Segment Start: STUDY MATERIAL
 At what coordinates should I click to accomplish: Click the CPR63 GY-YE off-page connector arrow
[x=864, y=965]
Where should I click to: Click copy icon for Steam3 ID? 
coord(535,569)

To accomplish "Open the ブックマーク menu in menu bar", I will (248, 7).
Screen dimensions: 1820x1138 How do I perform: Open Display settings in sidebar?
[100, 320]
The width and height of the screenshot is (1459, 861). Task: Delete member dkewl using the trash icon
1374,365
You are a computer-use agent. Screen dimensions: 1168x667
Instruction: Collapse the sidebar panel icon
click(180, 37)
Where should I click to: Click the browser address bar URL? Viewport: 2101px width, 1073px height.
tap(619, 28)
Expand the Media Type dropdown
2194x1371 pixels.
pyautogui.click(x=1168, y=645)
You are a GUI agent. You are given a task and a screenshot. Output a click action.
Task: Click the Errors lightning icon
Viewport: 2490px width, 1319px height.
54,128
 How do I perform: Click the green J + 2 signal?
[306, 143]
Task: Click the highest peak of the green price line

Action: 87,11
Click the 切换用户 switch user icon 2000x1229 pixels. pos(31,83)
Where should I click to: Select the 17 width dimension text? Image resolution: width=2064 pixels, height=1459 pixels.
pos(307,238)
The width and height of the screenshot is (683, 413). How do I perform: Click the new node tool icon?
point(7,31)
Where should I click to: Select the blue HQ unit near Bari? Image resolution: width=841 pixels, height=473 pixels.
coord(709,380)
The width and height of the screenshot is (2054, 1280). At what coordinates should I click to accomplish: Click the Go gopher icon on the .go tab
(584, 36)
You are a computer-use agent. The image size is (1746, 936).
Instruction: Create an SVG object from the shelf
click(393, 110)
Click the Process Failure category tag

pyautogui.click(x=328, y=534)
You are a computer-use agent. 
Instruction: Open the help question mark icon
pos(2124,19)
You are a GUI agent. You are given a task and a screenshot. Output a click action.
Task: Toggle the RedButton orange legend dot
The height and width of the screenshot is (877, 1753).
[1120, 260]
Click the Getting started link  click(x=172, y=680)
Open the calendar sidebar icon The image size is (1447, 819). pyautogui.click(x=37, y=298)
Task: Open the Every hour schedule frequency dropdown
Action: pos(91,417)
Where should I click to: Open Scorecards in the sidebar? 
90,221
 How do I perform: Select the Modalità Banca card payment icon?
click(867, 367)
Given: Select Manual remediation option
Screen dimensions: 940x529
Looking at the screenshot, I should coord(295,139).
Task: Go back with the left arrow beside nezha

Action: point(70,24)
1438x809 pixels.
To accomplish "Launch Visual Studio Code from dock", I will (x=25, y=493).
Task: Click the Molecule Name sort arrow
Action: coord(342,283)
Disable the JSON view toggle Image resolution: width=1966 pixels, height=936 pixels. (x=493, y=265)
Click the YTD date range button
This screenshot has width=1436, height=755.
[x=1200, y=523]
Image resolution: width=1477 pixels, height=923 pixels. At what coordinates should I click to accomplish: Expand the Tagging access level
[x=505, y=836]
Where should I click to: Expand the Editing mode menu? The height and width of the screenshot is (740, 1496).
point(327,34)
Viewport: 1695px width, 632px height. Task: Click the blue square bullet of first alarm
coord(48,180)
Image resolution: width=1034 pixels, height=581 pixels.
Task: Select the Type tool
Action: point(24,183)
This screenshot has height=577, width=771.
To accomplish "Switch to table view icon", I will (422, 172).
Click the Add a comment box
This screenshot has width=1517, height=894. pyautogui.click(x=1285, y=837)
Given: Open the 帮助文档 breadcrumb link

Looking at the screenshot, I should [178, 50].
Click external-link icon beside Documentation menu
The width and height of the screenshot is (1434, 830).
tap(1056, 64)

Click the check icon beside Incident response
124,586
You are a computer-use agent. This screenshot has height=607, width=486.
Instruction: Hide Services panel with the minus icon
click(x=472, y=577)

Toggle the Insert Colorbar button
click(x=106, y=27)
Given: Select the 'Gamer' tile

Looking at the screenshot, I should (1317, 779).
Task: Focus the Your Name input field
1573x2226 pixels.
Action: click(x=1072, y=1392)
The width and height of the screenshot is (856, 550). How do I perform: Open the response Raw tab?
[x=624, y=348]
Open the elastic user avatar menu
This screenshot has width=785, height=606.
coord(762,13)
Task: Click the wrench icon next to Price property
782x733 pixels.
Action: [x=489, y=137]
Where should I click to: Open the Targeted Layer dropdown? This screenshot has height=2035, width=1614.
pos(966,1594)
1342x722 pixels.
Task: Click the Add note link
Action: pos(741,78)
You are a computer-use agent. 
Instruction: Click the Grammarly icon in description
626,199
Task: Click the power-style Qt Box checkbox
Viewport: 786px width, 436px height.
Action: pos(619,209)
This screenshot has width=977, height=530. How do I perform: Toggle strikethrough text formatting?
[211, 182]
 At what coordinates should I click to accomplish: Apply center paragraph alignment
Segment End: STUDY MATERIAL
▶ _YOUR GOAL_
Repeat every record, exactly as written.

▶ _OUTPUT OF THE TASK_
 At what coordinates should I click to accomplish: Click the CPR63 GY-YE off-page connector arrow
[x=864, y=965]
Where should I click to: Click copy icon for Steam3 ID? 
coord(535,569)

To accomplish "Open the ブックマーク menu in menu bar", I will (248, 7).
Screen dimensions: 1820x1138 How do I perform: Open Display settings in sidebar?
[100, 320]
The width and height of the screenshot is (1459, 861). Task: Delete member dkewl using the trash icon
1374,365
You are a computer-use agent. Screen dimensions: 1168x667
Instruction: Collapse the sidebar panel icon
click(180, 37)
Where should I click to: Click the browser address bar URL? Viewport: 2101px width, 1073px height.
tap(619, 28)
Expand the Media Type dropdown
2194x1371 pixels.
pyautogui.click(x=1168, y=645)
You are a GUI agent. You are given a task and a screenshot. Output a click action.
Task: Click the Errors lightning icon
Viewport: 2490px width, 1319px height.
54,128
 How do I perform: Click the green J + 2 signal?
[306, 143]
Task: Click the highest peak of the green price line

Action: 87,11
Click the 切换用户 switch user icon 2000x1229 pixels. pos(31,83)
Where should I click to: Select the 17 width dimension text? Image resolution: width=2064 pixels, height=1459 pixels.
pos(307,238)
The width and height of the screenshot is (683, 413). How do I perform: Click the new node tool icon?
point(7,31)
Where should I click to: Select the blue HQ unit near Bari? Image resolution: width=841 pixels, height=473 pixels.
coord(709,380)
The width and height of the screenshot is (2054, 1280). At what coordinates should I click to accomplish: Click the Go gopher icon on the .go tab
(584, 36)
You are a computer-use agent. The image size is (1746, 936).
Instruction: Create an SVG object from the shelf
click(393, 110)
Click the Process Failure category tag

pyautogui.click(x=328, y=534)
You are a computer-use agent. 
Instruction: Open the help question mark icon
pos(2124,19)
You are a GUI agent. You are given a task and a screenshot. Output a click action.
Task: Toggle the RedButton orange legend dot
The height and width of the screenshot is (877, 1753).
[1120, 260]
Click the Getting started link  click(x=172, y=680)
Open the calendar sidebar icon The image size is (1447, 819). pyautogui.click(x=37, y=298)
Task: Open the Every hour schedule frequency dropdown
Action: pos(91,417)
Where should I click to: Open Scorecards in the sidebar? 
90,221
 How do I perform: Select the Modalità Banca card payment icon?
click(867, 367)
Given: Select Manual remediation option
Screen dimensions: 940x529
Looking at the screenshot, I should coord(295,139).
Task: Go back with the left arrow beside nezha

Action: point(70,24)
1438x809 pixels.
To accomplish "Launch Visual Studio Code from dock", I will (x=25, y=493).
Task: Click the Molecule Name sort arrow
Action: coord(342,283)
Disable the JSON view toggle Image resolution: width=1966 pixels, height=936 pixels. (x=493, y=265)
Click the YTD date range button
This screenshot has width=1436, height=755.
[x=1200, y=523]
Image resolution: width=1477 pixels, height=923 pixels. At what coordinates should I click to accomplish: Expand the Tagging access level
[x=505, y=836]
Where should I click to: Expand the Editing mode menu? The height and width of the screenshot is (740, 1496).
point(327,34)
Viewport: 1695px width, 632px height. Task: Click the blue square bullet of first alarm
coord(48,180)
Image resolution: width=1034 pixels, height=581 pixels.
Task: Select the Type tool
Action: point(24,183)
This screenshot has height=577, width=771.
To accomplish "Switch to table view icon", I will (422, 172).
Click the Add a comment box
This screenshot has width=1517, height=894. pyautogui.click(x=1285, y=837)
Given: Open the 帮助文档 breadcrumb link

Looking at the screenshot, I should [178, 50].
Click external-link icon beside Documentation menu
The width and height of the screenshot is (1434, 830).
tap(1056, 64)

Click the check icon beside Incident response
124,586
You are a computer-use agent. This screenshot has height=607, width=486.
Instruction: Hide Services panel with the minus icon
click(x=472, y=577)

Toggle the Insert Colorbar button
click(x=106, y=27)
Given: Select the 'Gamer' tile

Looking at the screenshot, I should (1317, 779).
Task: Focus the Your Name input field
1573x2226 pixels.
Action: click(x=1072, y=1392)
The width and height of the screenshot is (856, 550). How do I perform: Open the response Raw tab?
[x=624, y=348]
Open the elastic user avatar menu
This screenshot has width=785, height=606.
coord(762,13)
Task: Click the wrench icon next to Price property
782x733 pixels.
Action: [x=489, y=137]
Where should I click to: Open the Targeted Layer dropdown? This screenshot has height=2035, width=1614.
pos(966,1594)
1342x722 pixels.
Task: Click the Add note link
Action: pos(741,78)
You are a computer-use agent. 
Instruction: Click the Grammarly icon in description
626,199
Task: Click the power-style Qt Box checkbox
Viewport: 786px width, 436px height.
Action: pos(619,209)
This screenshot has width=977, height=530. How do I perform: Toggle strikethrough text formatting?
[211, 182]
 At what coordinates should I click to accomplish: Apply center paragraph alignment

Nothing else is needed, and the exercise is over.